FinCEN's use of consolidation and aggregation mirror related techniques used elsewhere for fraud detection. Consolidation can be viewed as a form of clustering, a common technique for understanding data in the absence of class labels indicating the correct inference (e.g., moneylaundering or notmoney-laundering). Similarly, aggregation is used in other fraud detection applications to build a profile of a "normal" use (e.g., for a credit card or a cell phone account). Deviations from this profile can then be used to indicate fraud. As we shall see, similar techniques exist for intrusion detection systems (IDSs) for identifying hackers.

As we have seen, the analysis of a network of associations is a visualization technique to reveal structure in sets of related records. Linkage data are typically modeled as a graph with nodes representing entities of interest in the domain and links representing relationships or transactions. As shown, these examples might be a collection of cash transactions to and from bank accounts, a collection of telephone toll data (e.g., numbers, times, and duration) subpoenaed for a criminal investigation, or a collection of sightings of individuals' meetings, their addresses, and other related commercial or social interactions.

Links, as well as nodes, may have attributes specific to the domain or relevant to the method of collection. For example, link attributes might indicate the certainty or strength of a relationship, the dollar value of a transaction, or the probability of a connection. Some linkage data may be simple but voluminous (e.g., telephone calls), with a uniformity of node and link types and a great deal of regularity. Other data may be extremely rich and varied, though sparse (e.g., law enforcement data), with elements possessing many domain-specific attributes, as well as confidence and value, which may change over time.

FinCEN analysts search for patterns of financial transactions and other events and facts that are indicative of money laundering. They sift through millions of reports by banks, tips from law enforcement agencies, and records of cooperating federal agencies to discover patterns that reveal illegal activity. FinCEN receives and processes over 10 million currency transaction reports (CTRs) and thousands of suspicious activity reports (SARs) submitted by banks and other financial institutions. FinCEN can also access dozens of remote, structured databases of postal, business, and travel records, as well as many remote, unstructured databases of news stories and other textual data. However, at present, inducing profiles from link charts is largely a manual process, although methods such as inductive logic programming and other techniques could be used to draw inductive inferences from these types of data.

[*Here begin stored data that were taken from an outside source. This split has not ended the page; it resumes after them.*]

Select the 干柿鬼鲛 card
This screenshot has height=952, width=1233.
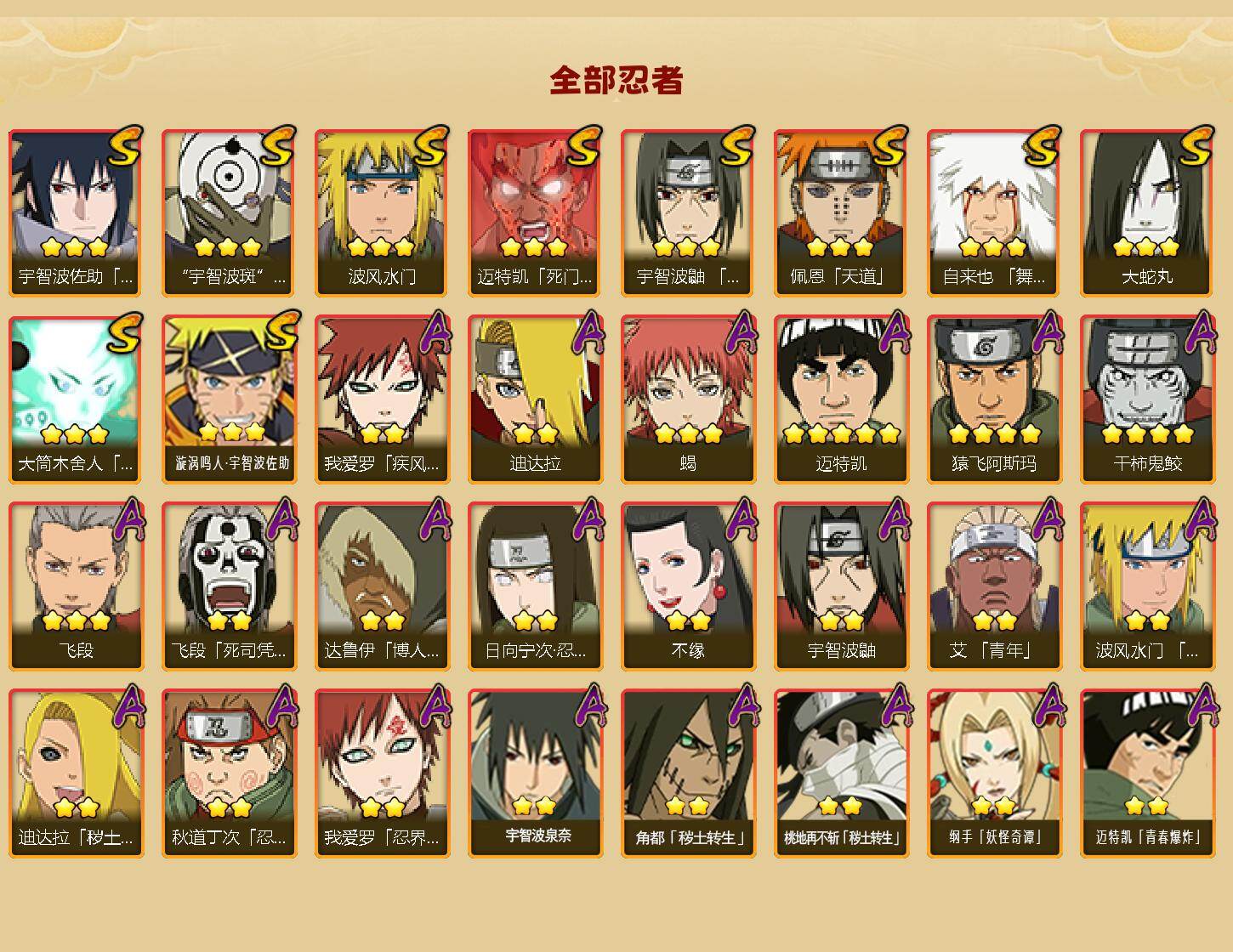click(x=1147, y=400)
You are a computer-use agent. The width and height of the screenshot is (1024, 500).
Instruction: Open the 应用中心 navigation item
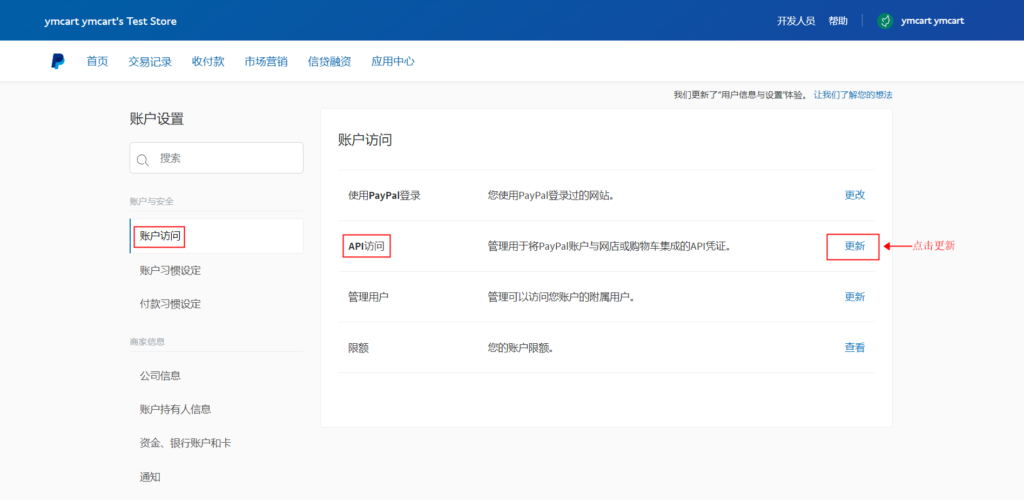[x=392, y=61]
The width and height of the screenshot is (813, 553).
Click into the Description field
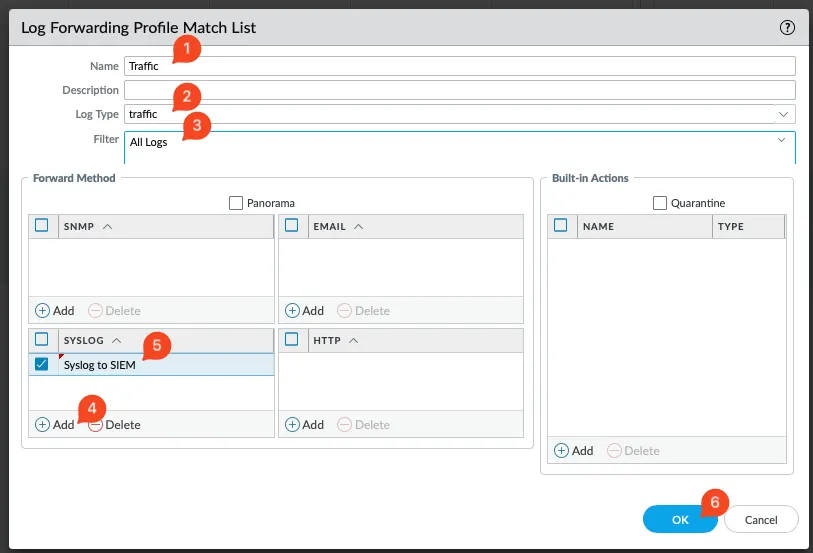459,90
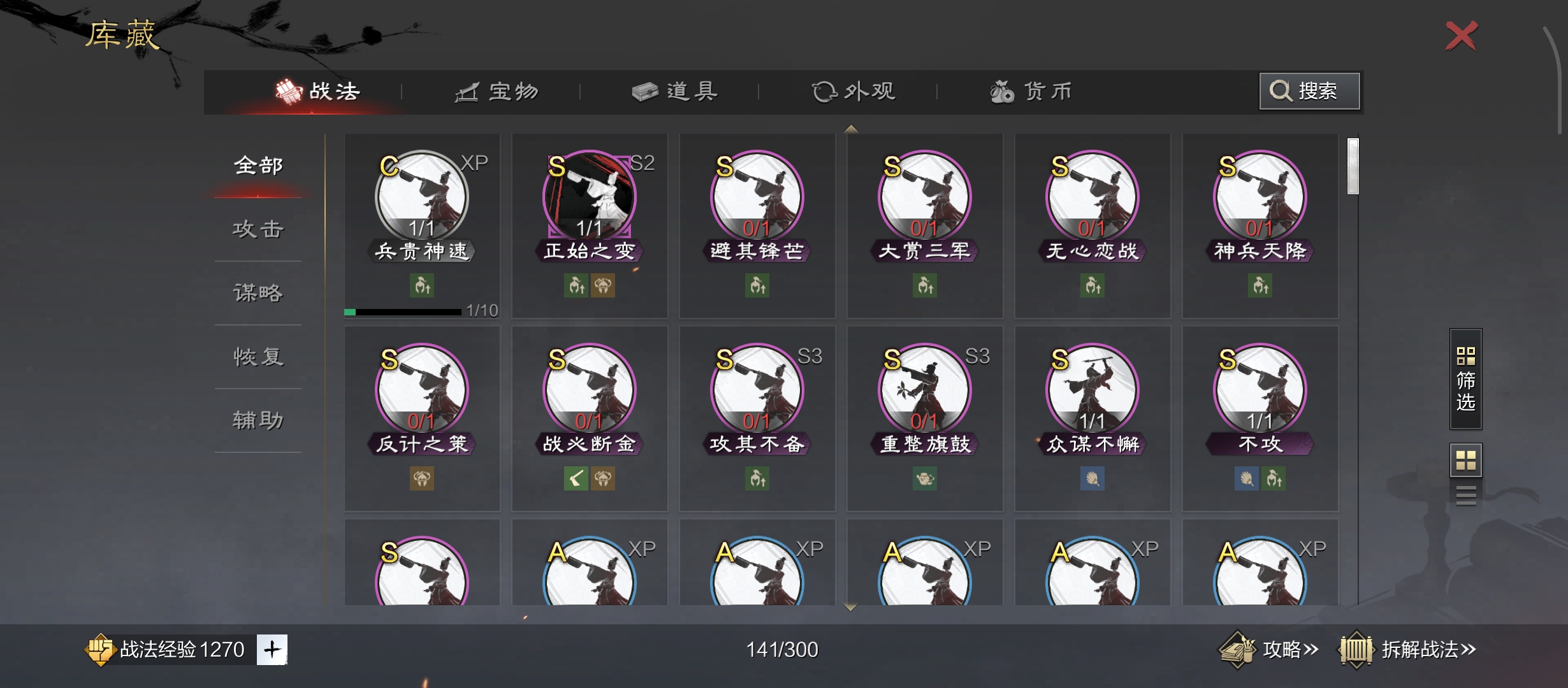The height and width of the screenshot is (688, 1568).
Task: Open the 战必断金 tactic icon
Action: (x=590, y=389)
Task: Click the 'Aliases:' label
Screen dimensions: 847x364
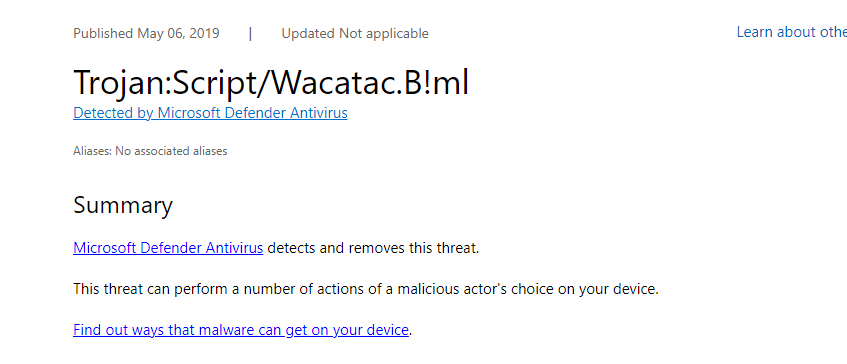Action: 92,151
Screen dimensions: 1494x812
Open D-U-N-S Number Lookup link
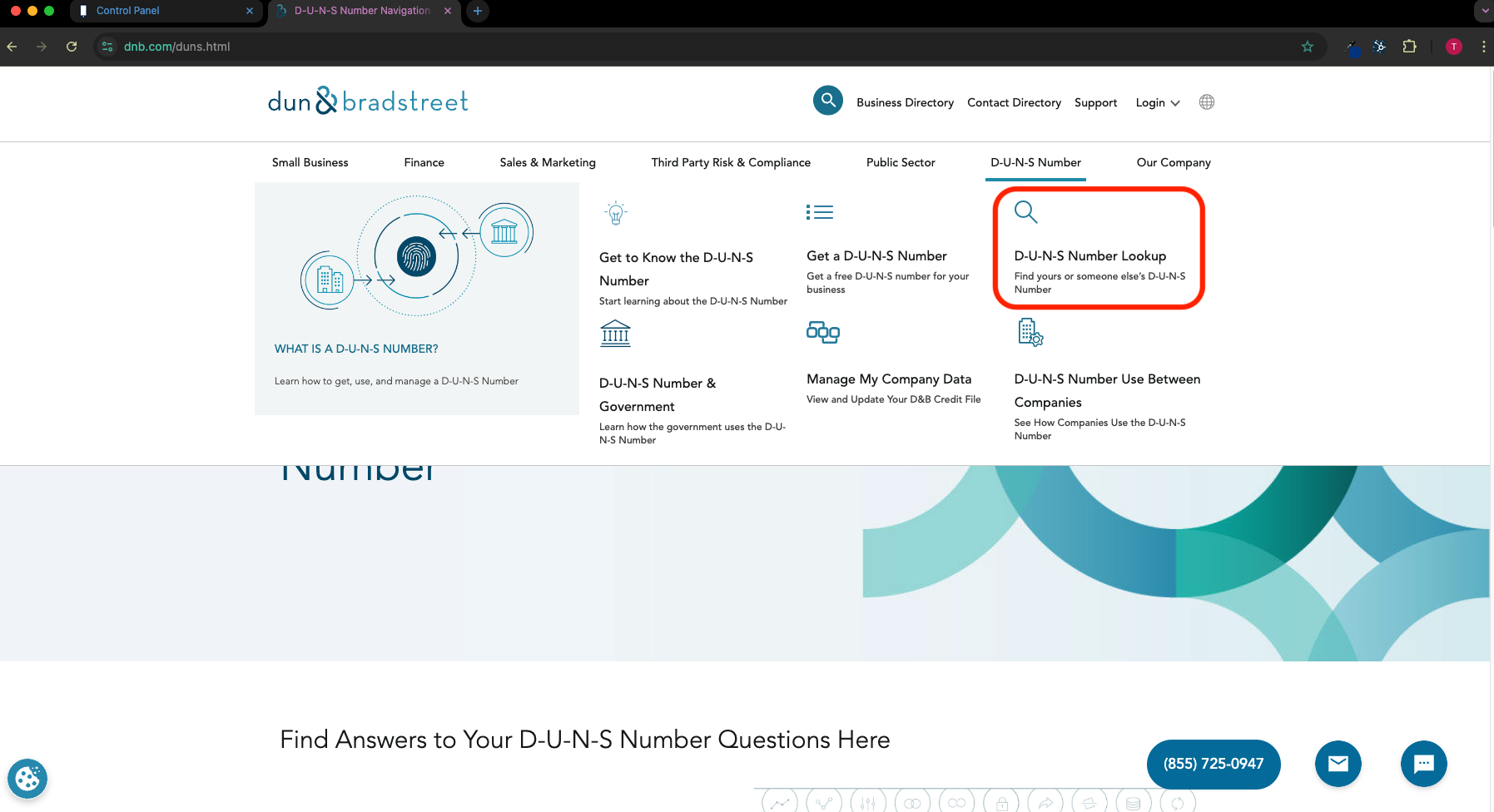(x=1089, y=256)
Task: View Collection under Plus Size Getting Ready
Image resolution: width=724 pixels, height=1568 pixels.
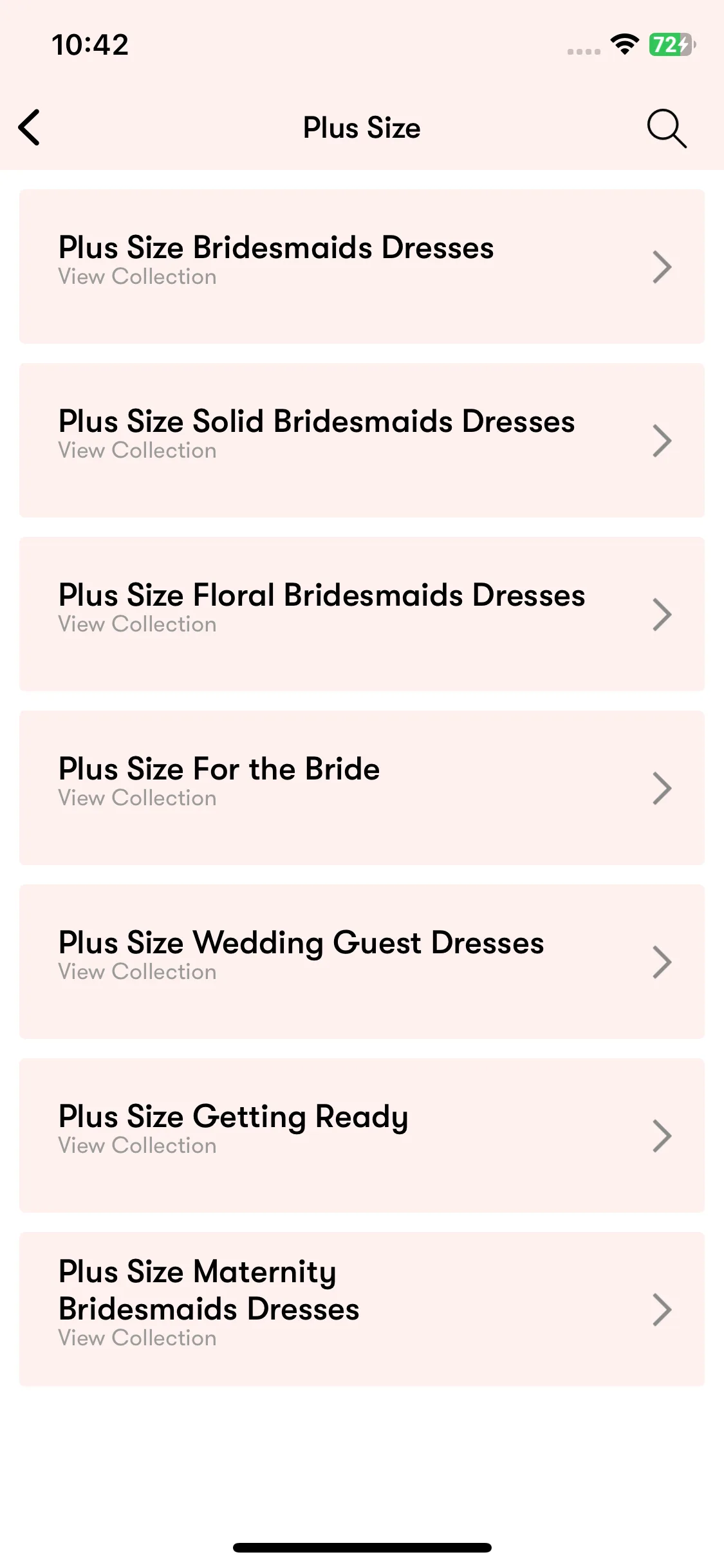Action: 137,1145
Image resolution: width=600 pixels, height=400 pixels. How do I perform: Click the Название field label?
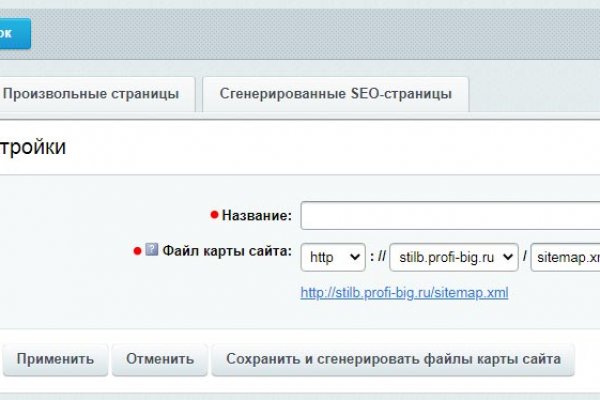[x=257, y=215]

As we shall see in subsequent chapters, link analysis is distinct from other data mining techniques that construct predictive models from neural networks and rules or decision trees from machine-learning algorithms. These techniques use networks as a model representation and discover associations based on the aggregate statistical characteristics of a sample of uniform instances drawn from some population. In contrast, link analysis uses networks as a data representation and infers useful knowledge based on the relations present in a network of heterogeneous records.

The main drawback to link analysis is that the aggregate number of data records that can be presented in most diagrams is limited. The human eye can only see so much, even for very experienced investigators and analysts. However, a number of AI technologies have the potential to assist investigators in constructing complex networks of voluminous entities and events, as we shall see in the following chapters. These techniques involve the use of intelligence agents for information retrieval, text mining software for sorting and organizing content from thousands of documents, neural networks for pattern recognition, and machine-learning algorithms for constructing profiles and extracting rules from large databases, all technologies covered in the following chapters.